Yes, dressage is easier if you have lots of money and good connections. But Jesus wept we live within a capitalist system that we pretend is a meritocratic free market but is more about the rich strangling the rest of us with their old school ties. Everything is bloody easier with money and connections.

By accusing Dujardin of not deserving her victory, either through wealth, or connections or biased judging, we are denying success. We are doing that horribly British thing of needing to be bad at everything because anything else is just showing off. So if we must be successful at something, we seem to feel that it’s only allowed if it’s the good old underdog.
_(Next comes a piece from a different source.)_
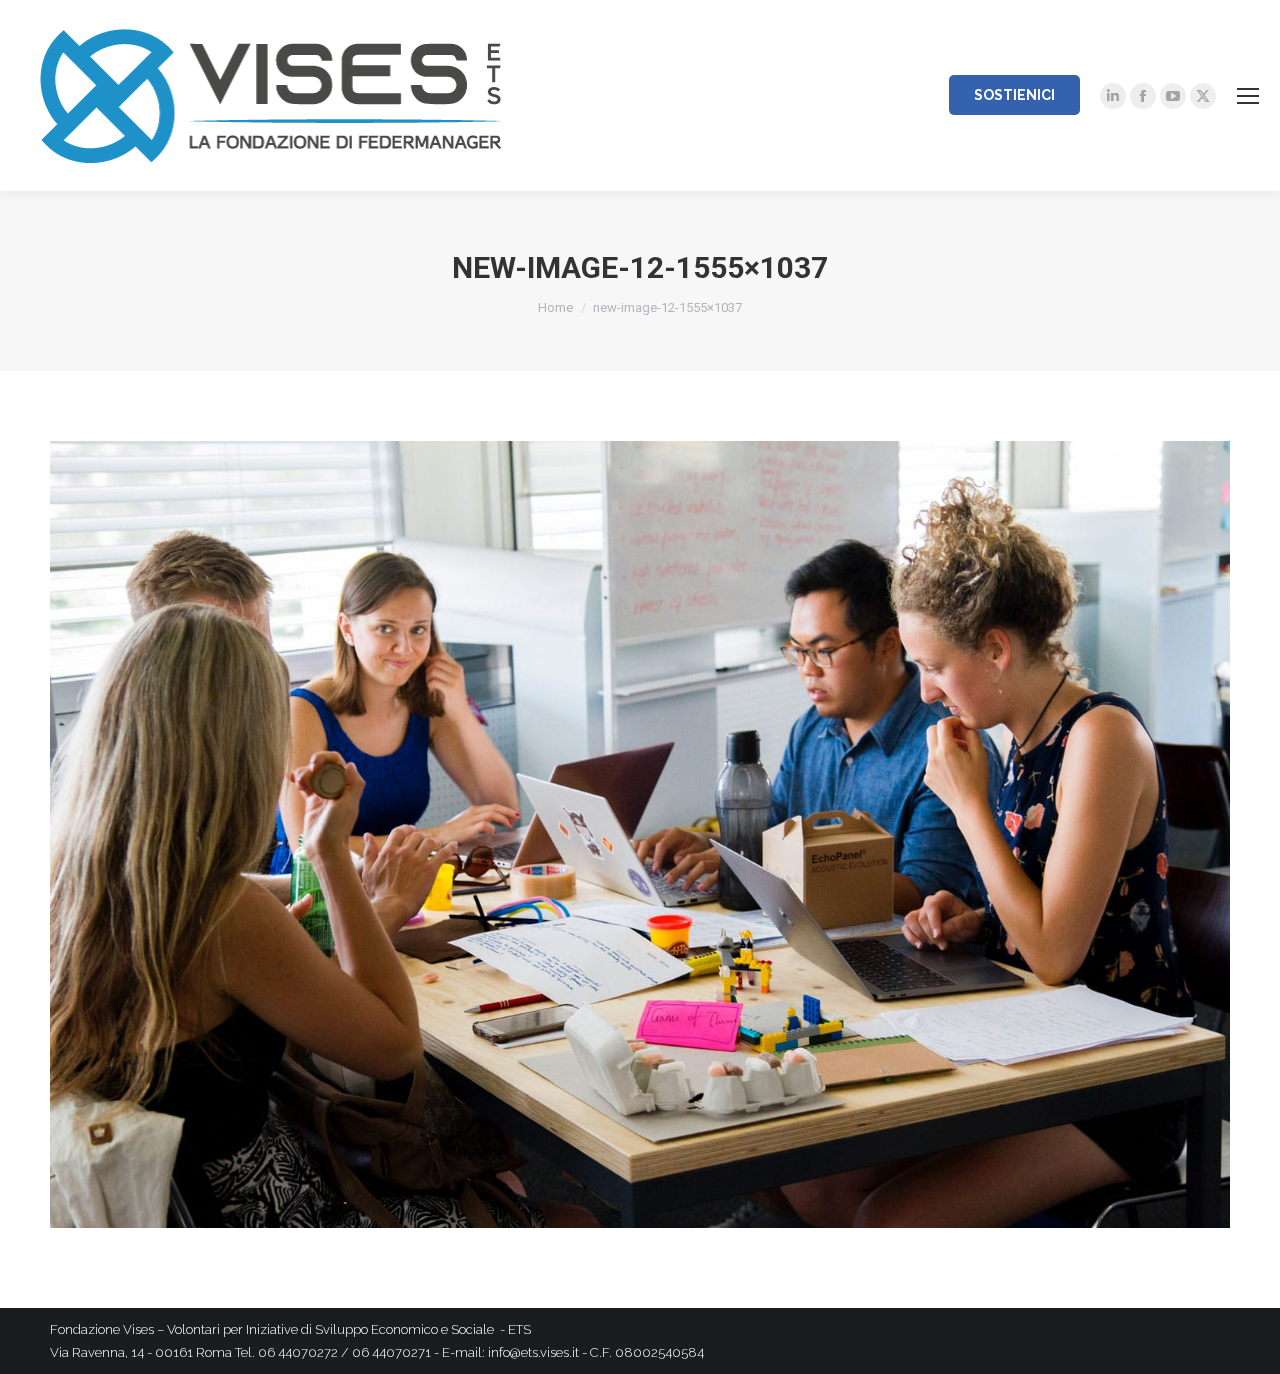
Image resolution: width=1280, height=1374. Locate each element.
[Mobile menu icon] (1248, 96)
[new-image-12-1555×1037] (640, 834)
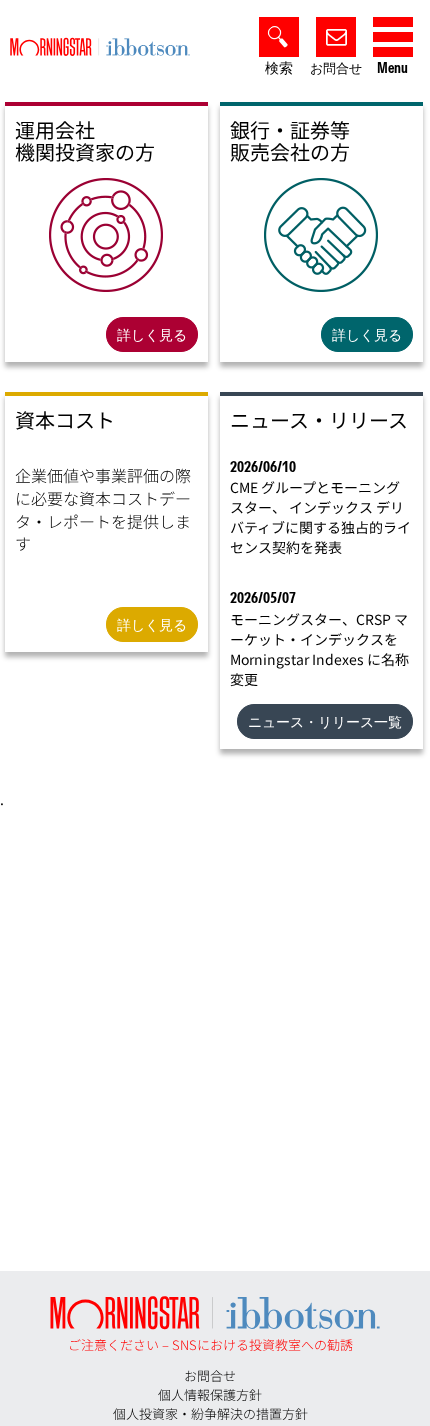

It’s only OK if it’s someone from an impoverished background because god forbid that someone from a moderately comfortable middle class background should do anything other than wander around in sack cloth and ashes apologising for their very existence.

I just wish that people could stop carping and just sit and watch. Watch in awe. Drop the prejudice. Stop whinging that it looks silly. Sex looks silly, it never stopped anyone trying it. Watch every perfect hoof beat. Stop wittering that someone has more money than you (someone has more money than everyone, either get over it or try to earn more). Become aware that you have been unaware that horse and rider are separate. Know that the difference between a good pirouette and a wild uneducated leap lies in a twitch of your core muscles, the direction in which you choose to breath. All the top riders in the final had minutes to show us the culmination of decades of training and years of hard work. It takes enormous effort to show such effortless harmony. Sit back, enjoy and know that the Great Escape will never sound the same again.

Derby, this one is dedicated to you. No-one will know quite how much I miss you.